[DATASET RECORDS — start]
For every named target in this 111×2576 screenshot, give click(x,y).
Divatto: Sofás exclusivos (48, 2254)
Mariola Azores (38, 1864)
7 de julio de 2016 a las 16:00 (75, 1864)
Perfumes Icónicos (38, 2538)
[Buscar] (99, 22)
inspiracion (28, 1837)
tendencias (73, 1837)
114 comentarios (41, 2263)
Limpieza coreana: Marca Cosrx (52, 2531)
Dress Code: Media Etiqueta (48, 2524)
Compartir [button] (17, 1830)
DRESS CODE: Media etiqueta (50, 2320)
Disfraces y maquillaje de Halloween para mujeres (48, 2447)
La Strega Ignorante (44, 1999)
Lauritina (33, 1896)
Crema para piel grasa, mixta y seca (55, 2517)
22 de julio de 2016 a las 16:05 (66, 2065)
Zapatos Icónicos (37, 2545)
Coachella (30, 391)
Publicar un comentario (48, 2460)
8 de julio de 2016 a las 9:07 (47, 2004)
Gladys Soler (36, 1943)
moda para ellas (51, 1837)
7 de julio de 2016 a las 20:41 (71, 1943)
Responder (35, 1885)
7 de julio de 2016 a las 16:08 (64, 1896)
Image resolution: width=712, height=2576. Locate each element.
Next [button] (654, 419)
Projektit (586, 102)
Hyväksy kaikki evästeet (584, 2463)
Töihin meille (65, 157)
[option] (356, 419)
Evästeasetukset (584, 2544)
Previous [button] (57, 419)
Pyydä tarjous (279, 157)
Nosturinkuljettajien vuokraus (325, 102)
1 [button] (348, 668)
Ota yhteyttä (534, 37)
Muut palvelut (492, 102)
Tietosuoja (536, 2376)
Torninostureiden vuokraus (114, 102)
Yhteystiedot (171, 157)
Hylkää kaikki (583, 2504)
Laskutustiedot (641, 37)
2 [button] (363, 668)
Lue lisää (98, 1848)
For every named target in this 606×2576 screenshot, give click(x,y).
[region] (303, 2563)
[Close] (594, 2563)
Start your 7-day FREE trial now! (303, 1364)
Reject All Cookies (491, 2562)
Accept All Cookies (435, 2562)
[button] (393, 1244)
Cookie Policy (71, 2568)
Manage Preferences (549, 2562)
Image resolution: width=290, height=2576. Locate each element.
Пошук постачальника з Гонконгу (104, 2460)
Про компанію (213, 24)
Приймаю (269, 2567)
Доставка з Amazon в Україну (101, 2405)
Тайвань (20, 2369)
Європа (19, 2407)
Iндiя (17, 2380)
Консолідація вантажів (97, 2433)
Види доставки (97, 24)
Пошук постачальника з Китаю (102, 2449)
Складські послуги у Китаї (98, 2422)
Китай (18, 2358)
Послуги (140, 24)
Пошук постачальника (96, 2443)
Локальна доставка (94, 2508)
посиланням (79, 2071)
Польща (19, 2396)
[DATASET RECORDS — finish]
▶ **WORK INSTRUCTIONS**: A faithful copy of the lines from the line containing "Складські послуги у Китаї (98, 2422)" to the end of the data should be set down, both ends included, and nothing more.

▶ **YOUR RESPONSE**:
Складські послуги у Китаї (98, 2422)
Китай (18, 2358)
Послуги (140, 24)
Пошук постачальника (96, 2443)
Локальна доставка (94, 2508)
посиланням (79, 2071)
Польща (19, 2396)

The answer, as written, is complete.